## WHAT YOU NEED TO DO
Go through the material below and return each line with the string "computer" in it.

━━━━━ DATA FOR ANALYSIS ━━━━━

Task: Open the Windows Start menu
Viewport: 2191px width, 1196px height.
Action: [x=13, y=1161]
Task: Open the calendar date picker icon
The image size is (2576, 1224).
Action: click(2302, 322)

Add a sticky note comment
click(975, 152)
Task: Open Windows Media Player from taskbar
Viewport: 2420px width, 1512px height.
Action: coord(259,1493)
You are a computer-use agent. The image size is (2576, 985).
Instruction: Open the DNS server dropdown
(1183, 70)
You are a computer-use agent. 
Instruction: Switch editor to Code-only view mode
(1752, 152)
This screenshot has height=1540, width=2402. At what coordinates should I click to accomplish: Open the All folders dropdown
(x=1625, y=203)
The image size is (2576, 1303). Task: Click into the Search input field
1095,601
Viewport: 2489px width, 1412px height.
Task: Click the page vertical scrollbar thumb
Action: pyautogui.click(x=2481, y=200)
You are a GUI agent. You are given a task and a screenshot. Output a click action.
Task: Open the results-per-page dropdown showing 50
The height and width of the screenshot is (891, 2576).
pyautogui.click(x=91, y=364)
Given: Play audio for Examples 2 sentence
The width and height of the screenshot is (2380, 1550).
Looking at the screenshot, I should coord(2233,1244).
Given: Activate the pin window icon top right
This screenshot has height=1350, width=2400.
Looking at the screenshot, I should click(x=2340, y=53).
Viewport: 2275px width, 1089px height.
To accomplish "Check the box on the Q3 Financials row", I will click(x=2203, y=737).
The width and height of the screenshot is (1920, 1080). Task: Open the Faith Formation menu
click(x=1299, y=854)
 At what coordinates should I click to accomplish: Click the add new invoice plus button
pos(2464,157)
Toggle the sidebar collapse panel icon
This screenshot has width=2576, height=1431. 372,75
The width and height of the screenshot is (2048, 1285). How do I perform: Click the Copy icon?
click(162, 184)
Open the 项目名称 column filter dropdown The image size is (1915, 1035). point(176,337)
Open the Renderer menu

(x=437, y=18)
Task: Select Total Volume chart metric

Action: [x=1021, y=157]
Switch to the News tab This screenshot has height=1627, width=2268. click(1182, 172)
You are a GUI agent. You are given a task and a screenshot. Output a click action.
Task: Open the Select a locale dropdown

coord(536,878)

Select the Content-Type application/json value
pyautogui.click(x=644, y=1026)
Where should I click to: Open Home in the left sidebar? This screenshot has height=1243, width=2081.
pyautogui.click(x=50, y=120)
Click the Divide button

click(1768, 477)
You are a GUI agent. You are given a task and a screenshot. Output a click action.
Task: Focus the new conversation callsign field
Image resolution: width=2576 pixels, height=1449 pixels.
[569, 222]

━━━━━

## EXERCISE RESULT
You are a computer-use agent. The image size is (2576, 985).
You are a computer-use agent. 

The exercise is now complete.